*** Document extract ***

Over the last fortnight, I’ve been distributing Module Evaluation Questionnaires to my students, this year printed on fetching blue paper (hence this post’s title riff on MS’s Blue Screen Of Death). Most of them went out on Friday the week before last, and I gave any stragglers the opportunity to fill out one in the last lecture of term, most of which I gave last Friday.
Those of you who follow me on Twitter may have noticed that on the Friday when I first distributed the forms, I was not a happy bunny – I had, like an idealistic novice, looked straight through the evaluations to try and see any patterns or information that would be of use. Which meant I was looking at the tick-box scales – you know the ones, the ones which ask students to score on a scale of strongly agree to strongly disagree with statements like “the module was intellectually stimulating” and “the module was well structured”. I’m afraid I flicked through the tables and the written feedback, and all of the really negative material jumped out at me, in the way it always does, and my confidence in my teaching abilities plummeted to the floor.
However, last week I started dealing with the forms in a rather more systematic way; someone else will collate the numerical data, but I like having a record of written feedback, both to remind me what students have said as positive, but also as pointers for what I might work on improving next time. With some feedback, of course, you just can’t win – for my religion lectures, I had responses praising my use of Powerpoint juxtaposed to requests for the slides to contain more detail and more information. For that lecture, too, I had students expressing appreciation for the detail and depth of the lectures next to responses requesting that we do more analysis and suggesting the course should be more challenging (particularly difficult when I know I have students with greatly varying prior knowledge in the room, which makes it a challenge to teach at a level where everyone is going to get something out of the lecture).
What really struck me, however, was the disjunct between the written feedback and those blessed ticky-boxes, which are considered so important as a numerical metric of our teaching ability and effectiveness. They just didn’t see to add up with the written feedback. I’d have an enthusiastic comment about the course content, with only a 4, or even a 3, ticked for ‘the module was intellectually stimulating’. There seemed to be a lack of understanding of what these forms were for, or how they were going to be used once students had filled them out.

*** End of Document extract ***

> **Work instruction**: According to the text on module evaluation questionnaires, what color paper were the questionnaires printed on this year?

*** Record set ***

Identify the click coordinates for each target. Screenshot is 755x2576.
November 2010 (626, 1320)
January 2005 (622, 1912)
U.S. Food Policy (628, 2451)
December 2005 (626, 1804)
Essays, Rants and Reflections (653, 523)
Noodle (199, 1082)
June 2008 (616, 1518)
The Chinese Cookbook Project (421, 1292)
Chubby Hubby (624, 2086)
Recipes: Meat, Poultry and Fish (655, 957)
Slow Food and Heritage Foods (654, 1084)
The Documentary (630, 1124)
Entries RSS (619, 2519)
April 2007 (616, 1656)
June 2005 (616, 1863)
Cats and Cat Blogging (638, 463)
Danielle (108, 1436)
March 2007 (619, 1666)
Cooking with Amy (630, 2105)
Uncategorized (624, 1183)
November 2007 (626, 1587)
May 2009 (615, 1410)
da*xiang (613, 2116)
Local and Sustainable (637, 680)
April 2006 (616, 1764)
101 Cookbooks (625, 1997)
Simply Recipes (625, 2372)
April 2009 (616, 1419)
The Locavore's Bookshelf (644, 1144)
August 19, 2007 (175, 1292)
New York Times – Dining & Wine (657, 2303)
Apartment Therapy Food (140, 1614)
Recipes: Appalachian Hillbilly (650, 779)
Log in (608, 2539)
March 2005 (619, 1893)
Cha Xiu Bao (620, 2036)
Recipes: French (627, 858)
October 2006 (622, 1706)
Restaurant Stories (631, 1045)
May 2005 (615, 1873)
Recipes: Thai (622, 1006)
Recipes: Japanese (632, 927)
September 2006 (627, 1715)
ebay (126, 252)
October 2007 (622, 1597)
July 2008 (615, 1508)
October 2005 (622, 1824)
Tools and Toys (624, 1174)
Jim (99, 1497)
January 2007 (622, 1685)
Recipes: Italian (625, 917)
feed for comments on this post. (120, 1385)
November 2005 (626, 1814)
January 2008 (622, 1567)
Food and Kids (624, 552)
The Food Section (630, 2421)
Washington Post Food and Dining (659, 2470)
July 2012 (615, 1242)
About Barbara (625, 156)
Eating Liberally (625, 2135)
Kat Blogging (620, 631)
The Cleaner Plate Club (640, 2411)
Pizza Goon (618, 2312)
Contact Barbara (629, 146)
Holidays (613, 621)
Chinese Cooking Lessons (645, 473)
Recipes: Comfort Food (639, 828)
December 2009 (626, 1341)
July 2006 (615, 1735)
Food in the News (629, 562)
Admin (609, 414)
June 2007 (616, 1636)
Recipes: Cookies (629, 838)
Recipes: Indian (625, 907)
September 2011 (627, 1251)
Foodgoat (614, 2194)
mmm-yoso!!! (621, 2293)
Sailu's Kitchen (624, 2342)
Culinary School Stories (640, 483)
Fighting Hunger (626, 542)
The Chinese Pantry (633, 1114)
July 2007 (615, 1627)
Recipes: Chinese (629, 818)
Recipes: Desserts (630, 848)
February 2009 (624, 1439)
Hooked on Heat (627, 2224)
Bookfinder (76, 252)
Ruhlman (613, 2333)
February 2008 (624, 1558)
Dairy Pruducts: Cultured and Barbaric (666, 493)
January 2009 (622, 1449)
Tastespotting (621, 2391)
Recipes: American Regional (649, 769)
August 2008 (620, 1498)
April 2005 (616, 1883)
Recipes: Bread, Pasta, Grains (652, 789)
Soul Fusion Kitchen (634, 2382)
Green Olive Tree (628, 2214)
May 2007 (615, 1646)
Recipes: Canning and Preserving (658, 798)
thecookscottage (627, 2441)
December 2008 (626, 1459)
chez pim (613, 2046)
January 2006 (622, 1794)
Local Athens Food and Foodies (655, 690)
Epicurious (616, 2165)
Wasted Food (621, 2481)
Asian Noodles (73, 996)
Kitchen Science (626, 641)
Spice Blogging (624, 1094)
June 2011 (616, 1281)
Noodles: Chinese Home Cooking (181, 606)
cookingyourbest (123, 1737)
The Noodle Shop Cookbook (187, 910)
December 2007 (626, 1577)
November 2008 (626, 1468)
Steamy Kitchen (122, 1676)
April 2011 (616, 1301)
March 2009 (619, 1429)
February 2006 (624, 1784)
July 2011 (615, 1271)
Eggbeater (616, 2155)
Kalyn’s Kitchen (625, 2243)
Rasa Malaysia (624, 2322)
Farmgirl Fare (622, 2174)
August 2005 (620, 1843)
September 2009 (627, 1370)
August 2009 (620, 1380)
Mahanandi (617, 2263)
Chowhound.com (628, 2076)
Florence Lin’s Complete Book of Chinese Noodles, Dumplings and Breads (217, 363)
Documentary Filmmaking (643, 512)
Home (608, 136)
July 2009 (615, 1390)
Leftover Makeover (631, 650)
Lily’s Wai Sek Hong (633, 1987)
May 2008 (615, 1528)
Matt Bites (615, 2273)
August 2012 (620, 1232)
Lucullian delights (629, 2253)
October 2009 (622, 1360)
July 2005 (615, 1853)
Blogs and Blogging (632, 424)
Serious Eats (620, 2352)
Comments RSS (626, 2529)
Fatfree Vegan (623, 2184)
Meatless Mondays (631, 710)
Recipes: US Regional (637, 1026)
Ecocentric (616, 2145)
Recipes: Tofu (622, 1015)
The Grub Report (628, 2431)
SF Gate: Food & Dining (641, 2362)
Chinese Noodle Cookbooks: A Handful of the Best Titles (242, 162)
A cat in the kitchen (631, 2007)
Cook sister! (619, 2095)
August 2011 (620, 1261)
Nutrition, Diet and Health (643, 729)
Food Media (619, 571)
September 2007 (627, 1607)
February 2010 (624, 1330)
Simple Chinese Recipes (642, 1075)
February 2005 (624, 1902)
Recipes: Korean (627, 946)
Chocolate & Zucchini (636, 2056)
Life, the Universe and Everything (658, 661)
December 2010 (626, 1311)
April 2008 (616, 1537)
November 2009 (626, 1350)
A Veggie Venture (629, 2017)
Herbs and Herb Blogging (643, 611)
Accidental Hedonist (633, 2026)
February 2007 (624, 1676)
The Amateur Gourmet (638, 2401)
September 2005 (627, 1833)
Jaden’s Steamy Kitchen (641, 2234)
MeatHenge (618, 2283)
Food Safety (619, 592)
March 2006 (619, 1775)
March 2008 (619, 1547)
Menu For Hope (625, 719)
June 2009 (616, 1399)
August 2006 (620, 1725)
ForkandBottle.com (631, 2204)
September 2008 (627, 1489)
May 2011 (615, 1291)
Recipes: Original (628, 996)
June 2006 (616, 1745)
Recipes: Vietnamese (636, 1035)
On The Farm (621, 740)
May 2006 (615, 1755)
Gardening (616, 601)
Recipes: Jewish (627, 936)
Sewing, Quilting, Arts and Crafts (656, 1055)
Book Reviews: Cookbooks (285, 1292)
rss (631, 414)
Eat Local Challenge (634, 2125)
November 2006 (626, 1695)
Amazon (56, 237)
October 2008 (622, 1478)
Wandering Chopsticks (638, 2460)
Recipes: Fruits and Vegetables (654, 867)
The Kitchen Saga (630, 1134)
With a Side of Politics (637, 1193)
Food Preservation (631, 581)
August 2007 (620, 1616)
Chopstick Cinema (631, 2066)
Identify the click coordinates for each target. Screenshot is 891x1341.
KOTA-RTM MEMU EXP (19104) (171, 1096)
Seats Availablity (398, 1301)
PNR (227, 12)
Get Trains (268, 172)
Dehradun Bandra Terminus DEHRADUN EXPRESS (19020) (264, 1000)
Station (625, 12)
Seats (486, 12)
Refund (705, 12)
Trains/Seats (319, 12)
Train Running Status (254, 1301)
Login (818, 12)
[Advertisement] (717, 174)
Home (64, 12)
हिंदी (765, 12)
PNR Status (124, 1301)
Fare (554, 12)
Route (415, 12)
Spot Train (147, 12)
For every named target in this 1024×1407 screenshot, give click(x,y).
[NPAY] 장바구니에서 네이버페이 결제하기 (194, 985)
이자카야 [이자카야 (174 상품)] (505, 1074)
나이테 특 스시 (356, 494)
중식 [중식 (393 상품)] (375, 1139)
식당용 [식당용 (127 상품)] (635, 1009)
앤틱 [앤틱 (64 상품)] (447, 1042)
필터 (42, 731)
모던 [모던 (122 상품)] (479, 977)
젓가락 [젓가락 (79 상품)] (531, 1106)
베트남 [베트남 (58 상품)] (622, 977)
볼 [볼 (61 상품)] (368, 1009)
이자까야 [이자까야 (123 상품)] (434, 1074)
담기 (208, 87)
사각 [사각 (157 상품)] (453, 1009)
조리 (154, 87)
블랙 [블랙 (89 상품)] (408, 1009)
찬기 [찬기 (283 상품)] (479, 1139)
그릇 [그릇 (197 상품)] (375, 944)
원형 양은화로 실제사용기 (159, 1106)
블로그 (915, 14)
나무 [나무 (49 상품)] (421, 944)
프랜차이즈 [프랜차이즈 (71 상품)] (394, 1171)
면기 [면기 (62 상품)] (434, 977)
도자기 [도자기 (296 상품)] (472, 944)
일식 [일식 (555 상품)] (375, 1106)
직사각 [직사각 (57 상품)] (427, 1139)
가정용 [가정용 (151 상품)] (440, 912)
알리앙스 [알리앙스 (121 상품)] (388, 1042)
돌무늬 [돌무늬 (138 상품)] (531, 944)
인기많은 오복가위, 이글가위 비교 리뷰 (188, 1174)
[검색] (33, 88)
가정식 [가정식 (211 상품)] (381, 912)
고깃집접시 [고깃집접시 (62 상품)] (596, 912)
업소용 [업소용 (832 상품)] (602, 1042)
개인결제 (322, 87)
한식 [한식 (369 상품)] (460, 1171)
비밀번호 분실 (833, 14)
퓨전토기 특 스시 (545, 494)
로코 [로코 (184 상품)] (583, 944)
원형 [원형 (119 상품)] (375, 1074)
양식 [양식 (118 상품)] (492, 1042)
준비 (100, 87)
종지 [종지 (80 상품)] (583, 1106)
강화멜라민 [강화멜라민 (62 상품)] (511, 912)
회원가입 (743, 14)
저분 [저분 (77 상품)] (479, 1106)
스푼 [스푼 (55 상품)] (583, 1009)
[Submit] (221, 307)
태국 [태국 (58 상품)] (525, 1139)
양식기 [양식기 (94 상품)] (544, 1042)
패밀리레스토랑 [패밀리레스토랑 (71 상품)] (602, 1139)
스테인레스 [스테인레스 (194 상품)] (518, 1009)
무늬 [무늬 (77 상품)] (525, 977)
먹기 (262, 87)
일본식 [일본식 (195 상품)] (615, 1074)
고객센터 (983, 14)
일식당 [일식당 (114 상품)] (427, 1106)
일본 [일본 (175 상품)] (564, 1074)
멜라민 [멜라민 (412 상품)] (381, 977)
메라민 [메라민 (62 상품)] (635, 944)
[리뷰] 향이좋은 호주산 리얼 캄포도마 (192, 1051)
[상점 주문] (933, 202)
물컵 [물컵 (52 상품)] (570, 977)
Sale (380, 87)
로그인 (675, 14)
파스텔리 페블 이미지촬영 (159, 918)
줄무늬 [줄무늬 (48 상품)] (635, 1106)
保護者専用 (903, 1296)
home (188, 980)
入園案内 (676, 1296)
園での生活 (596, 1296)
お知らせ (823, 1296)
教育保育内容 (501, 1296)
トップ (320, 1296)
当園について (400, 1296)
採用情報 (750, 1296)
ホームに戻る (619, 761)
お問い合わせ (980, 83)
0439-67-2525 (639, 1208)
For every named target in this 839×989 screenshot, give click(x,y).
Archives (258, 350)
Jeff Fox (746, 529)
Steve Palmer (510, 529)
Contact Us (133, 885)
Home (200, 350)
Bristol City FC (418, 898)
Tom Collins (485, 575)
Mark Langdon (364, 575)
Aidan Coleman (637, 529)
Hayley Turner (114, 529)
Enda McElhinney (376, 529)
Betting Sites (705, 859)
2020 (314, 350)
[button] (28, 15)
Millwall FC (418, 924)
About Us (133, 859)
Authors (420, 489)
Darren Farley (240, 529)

*** End of Record set ***

> **Exercise output**: Blue